Point Cloud Audio Processing

Most audio processing pipelines involve transformations that act on fixed-dimensional input representations of audio. For example, when using the Short Time Fourier Transform (STFT) the DFT size specifies a fixed dimension for the input representation. As a consequence, most audio machine learning models are designed to process fixed-size vector inputs which often prohibits the repurposing of learned models on audio with different sampling rates or alternative representations. We note, however, that the intrinsic spectral information in the audio signal is invariant to the choice of the input representation or the sampling rate. Motivated by this, we introduce a novel way of processing audio signals by treating them as a collection of points in feature space, and we use point cloud machine learning models that give us invariance to the choice of representation parameters, such as DFT size or the sampling rate.
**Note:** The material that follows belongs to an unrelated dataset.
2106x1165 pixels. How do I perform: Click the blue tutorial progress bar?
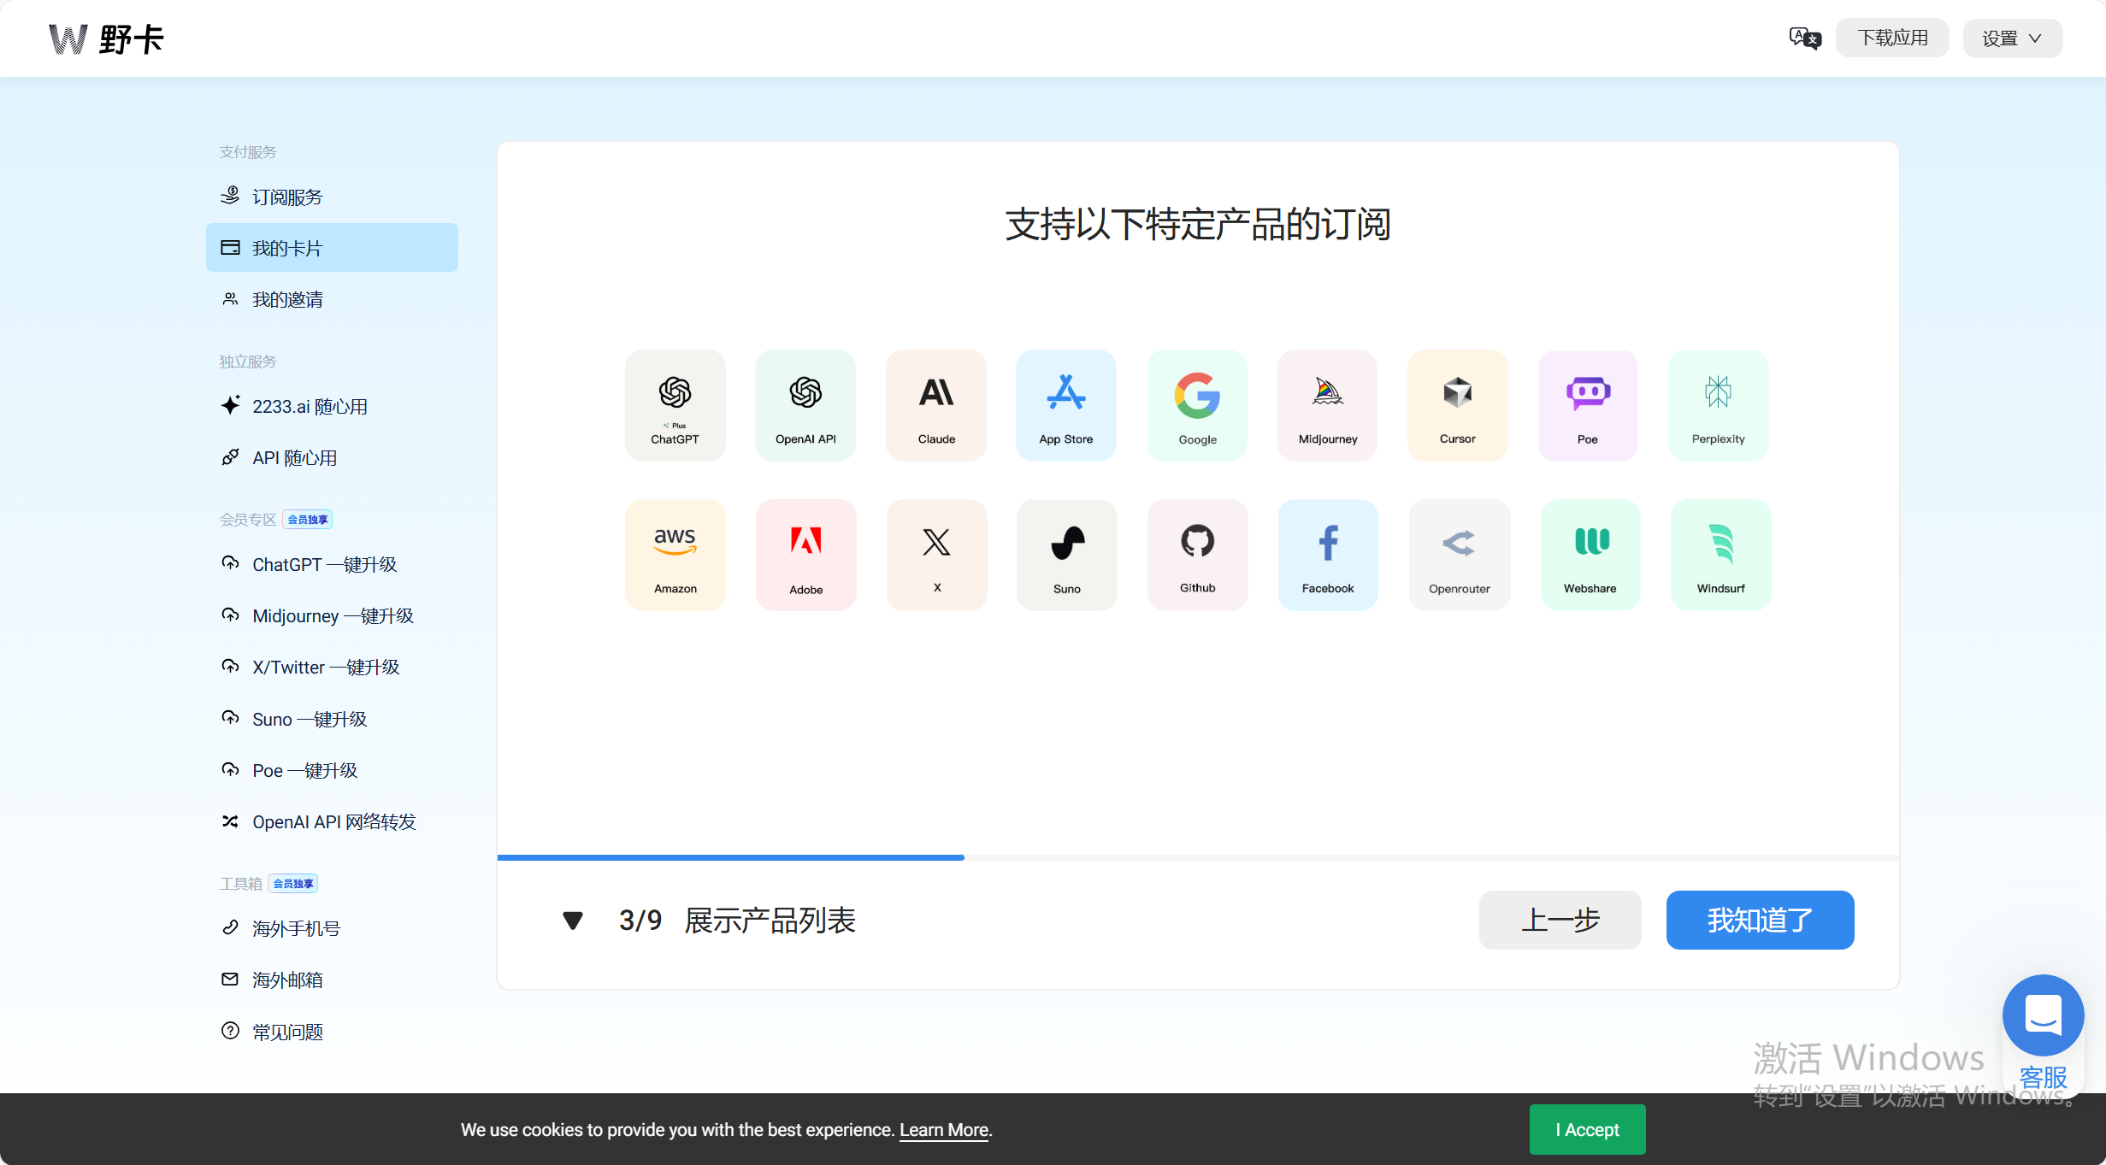(x=730, y=856)
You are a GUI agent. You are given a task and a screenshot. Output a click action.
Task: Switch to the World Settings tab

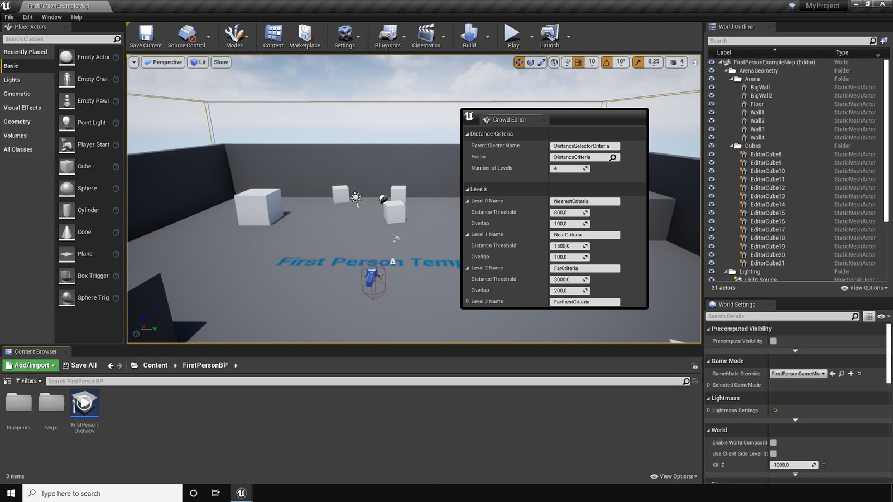tap(738, 305)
Additionally, we observe that these methods result in smaller models, and allow us to significantly subsample the input representation with minimal effects to a trained model performance.

Optimizing Short-Time Fourier Transform Parameters via Gradient Descent

The Short-Time Fourier Transform (STFT) has been a staple of signal processing, often being the first step for many audio tasks. A very familiar process when using the STFT is the search for the best STFT parameters, as they often have significant side effects if chosen poorly. These parameters are often defined in terms of an integer number of samples, which makes their optimization non-trivial. In this paper we show an approach that allows us to obtain a gradient for STFT parameters with respect to arbitrary cost functions, and thus enable the ability to employ gradient descent optimization of quantities like the STFT window length, or the STFT hop size. We do so for parameter values that stay constant throughout an input, but also for cases where these parameters have to dynamically change over time to accommodate varying signal characteristics.

HpRNet : Incorporating Residual Noise Modeling for Violin in a Variational Parametric Synthesizer

Generative Models for Audio Synthesis have been gaining momentum in the last few years. More recently, parametric representations of the audio signal have been incorporated to facilitate better musical control of the synthesized output. In this work, we investigate a parametric model for violin tones, in particular the generative modeling of the residual bow noise to make for more natural tone quality. To aid in our analysis, we introduce a dataset of Carnatic Violin Recordings where bow noise is an integral part of the playing style of higher pitched notes in specific gestural contexts. We obtain insights about each of the harmonic and residual components of the signal, as well as their interdependence, via observations on the latent space derived in the course of variational encoding of the spectral envelopes of the sustained sounds.

VaPar Synth -- A Variational Parametric Model for Audio Synthesis

With the advent of data-driven statistical modeling and abundant computing power, researchers are turning increasingly to deep learning for audio synthesis. These methods try to model audio signals directly in the time or frequency domain. In the interest of more flexible control over the generated sound, it could be more useful to work with a parametric representation of the signal which corresponds more directly to the musical attributes such as pitch, dynamics and timbre. We present VaPar Synth - a Variational Parametric Synthesizer which utilizes a conditional variational autoencoder (CVAE) trained on a suitable parametric representation. We demonstrate our proposed model's capabilities via the reconstruction and generation of instrumental tones with flexible control over their pitch.

Generative Audio Synthesis with a Parametric Model

Use a parametric representation of audio to train a generative model in the interest of obtaining more flexible control over the generated sound.